* _EXERCISE BRIEF_
In the records below, the lines from the one with "Task: Click the horizontal" through the last are to be printed exactly, and nothing else.

(Collected data entries)
------------------------------------------------------------------------

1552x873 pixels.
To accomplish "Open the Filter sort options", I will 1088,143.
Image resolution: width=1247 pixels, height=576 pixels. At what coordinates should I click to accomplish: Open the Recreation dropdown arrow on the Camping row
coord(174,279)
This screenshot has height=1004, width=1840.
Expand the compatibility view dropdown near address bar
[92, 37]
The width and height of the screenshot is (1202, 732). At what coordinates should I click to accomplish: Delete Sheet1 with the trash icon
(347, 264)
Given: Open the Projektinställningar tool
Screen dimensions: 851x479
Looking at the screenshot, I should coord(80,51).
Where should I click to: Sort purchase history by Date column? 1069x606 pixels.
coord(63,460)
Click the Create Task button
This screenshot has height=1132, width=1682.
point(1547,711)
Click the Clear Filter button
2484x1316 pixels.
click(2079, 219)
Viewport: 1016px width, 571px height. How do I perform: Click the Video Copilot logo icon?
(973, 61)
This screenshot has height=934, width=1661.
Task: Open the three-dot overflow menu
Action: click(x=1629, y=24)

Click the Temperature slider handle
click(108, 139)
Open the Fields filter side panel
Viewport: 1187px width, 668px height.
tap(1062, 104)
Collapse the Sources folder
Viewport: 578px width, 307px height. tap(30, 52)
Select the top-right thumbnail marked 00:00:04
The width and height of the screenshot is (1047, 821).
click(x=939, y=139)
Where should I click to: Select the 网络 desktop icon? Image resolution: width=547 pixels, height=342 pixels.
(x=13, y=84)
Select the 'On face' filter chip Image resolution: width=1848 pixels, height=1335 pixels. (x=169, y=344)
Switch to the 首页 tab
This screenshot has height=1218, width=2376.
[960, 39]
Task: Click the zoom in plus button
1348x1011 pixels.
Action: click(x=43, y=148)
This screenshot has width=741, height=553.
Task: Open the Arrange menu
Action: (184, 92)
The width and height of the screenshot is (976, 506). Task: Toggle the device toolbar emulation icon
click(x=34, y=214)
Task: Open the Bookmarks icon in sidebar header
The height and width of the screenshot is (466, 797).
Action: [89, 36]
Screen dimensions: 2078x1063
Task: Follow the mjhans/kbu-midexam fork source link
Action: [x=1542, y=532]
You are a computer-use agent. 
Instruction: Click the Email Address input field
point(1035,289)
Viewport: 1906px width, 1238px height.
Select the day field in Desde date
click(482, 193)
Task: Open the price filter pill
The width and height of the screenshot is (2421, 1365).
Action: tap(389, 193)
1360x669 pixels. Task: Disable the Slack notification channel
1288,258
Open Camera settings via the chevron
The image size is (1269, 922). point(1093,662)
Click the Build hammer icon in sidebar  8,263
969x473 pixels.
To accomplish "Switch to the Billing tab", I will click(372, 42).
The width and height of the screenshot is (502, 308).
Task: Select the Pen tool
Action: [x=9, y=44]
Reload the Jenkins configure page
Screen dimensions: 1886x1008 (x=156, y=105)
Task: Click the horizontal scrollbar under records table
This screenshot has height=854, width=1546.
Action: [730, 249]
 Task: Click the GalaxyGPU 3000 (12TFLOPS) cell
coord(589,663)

------------------------------------------------------------------------

* _SOLUTION BELOW_
Task: Click the horizontal scrollbar under records table
This screenshot has height=854, width=1546.
Action: [730, 249]
 Task: Click the GalaxyGPU 3000 (12TFLOPS) cell
coord(589,663)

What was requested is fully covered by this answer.